43. Два билета в театр (рубр. «Субботние беседы») // Комсомолец Кузбасса. – Кемерово, 1975. – 17 мая.

О культуре поведения и этике, проблемах «для людей разного возраста, для сыновей, дочерей, для их родителей, проблемах с множеством аспектов, начиная от правил хорошего тона…».

44. Добрыми и теплыми руками…(рубр. «Проблемы воспитания») // Кузбасс. – Кемерово, 1975. – 9 октября.

О прорехах в «коллективном» воспитании и образовании. Доказывается недейственность таких сугубо кузбасских методов воспитания, как «стулы позора», или «черные стулы» (провинившихся усаживали на них и принимались коллективно «критиковать», читай травить). Эпилог: «Человеческое сознание – сложный и ломкий механизм. Касаться его надо добрыми и теплыми руками…».

45. Единственная дорога // Комсомолец Кузбасса. – Кемерово, 1975. – 1 мая.

Очерк о потомках издателя А. П. Чехова, Алексея Сергеевича Суворина, с которыми автор был знаком и дружен еще по Алма-Ате. Внук А. С. Суворина, Серж, был женат на француженке Марсель – они эмигрировали в СССР и им разрешили жить под Алма-Атой, в небольшом пригороде Каскелене: «1957 год. Они приехали в Алма-Ату. Ему предложили работать… в пригородном совхозе… Они поселились в Каскелене… в двухэтажном небольшом доме, окруженном яблоневым садом.

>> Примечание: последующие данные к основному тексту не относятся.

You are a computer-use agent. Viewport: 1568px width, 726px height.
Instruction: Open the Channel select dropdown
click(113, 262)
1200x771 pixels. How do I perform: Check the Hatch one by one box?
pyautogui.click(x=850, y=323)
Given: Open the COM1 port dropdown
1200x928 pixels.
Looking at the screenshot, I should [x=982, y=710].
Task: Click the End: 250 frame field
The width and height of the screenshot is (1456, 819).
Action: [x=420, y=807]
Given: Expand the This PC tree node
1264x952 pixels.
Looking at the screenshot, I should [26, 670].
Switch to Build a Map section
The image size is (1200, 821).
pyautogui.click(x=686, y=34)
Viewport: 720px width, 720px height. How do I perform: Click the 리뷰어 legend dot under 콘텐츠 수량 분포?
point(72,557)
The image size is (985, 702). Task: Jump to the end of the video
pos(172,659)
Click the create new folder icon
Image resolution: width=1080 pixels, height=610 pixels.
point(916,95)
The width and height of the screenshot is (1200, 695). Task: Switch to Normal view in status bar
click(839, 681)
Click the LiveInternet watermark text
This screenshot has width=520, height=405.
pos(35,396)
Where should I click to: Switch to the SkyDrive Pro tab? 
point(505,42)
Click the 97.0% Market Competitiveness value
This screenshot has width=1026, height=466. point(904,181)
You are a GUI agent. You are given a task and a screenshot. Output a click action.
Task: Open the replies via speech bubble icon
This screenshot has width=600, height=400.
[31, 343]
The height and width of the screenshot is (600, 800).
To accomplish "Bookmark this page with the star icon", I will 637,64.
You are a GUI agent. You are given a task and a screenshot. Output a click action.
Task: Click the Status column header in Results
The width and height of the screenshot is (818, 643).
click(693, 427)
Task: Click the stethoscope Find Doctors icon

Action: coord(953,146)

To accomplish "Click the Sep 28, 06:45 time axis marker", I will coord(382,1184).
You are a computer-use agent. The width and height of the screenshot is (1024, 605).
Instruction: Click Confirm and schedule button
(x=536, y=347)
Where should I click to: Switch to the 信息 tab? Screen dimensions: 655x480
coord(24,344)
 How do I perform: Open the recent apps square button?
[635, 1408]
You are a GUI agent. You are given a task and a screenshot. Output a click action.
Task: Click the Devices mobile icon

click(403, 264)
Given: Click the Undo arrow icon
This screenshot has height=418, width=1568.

Марсель редактировала каталоги на иностранных языках для академической библиотеки и переводила документацию для торговой палаты. Она в совершенстве владела, помимо французского, английским, немецким и испанским языками, но хорошо выучить русский так и не смогла… 1967 год. Сергей Борисович болен. Все знали, что он обречен. Знал и он. Но, по-прежнему, в гостеприимном доме бывали каскеленские и алма-атинские друзья. Суворин сидел в кресле, обложенный подушками. Болел «по-французски»: не хотел ложиться в постель». В 1968 году С. Б. Суворин скончался. В Кемерове до сих пор бытуют некоторые вещи этого семейства, оставленные как память во время отъезда Марсель за рубеж. В очерке не сказано, конечно, что Марсель считала условия жизни в СССР и в гестаповской Германии весьма схожими. Продолжение очерка М. Кушниковой удалось опубликовать только много лет спустя (наиболее подробный вариант содержится в первом томе ее художественных сочинений, увидевшем свет только в 1999 году). Знакомство М. Кушниковой с семейством Сувориных произошло на почве близкородственных специальностей ( и Марсель, и М. Кушникова занимались переводами).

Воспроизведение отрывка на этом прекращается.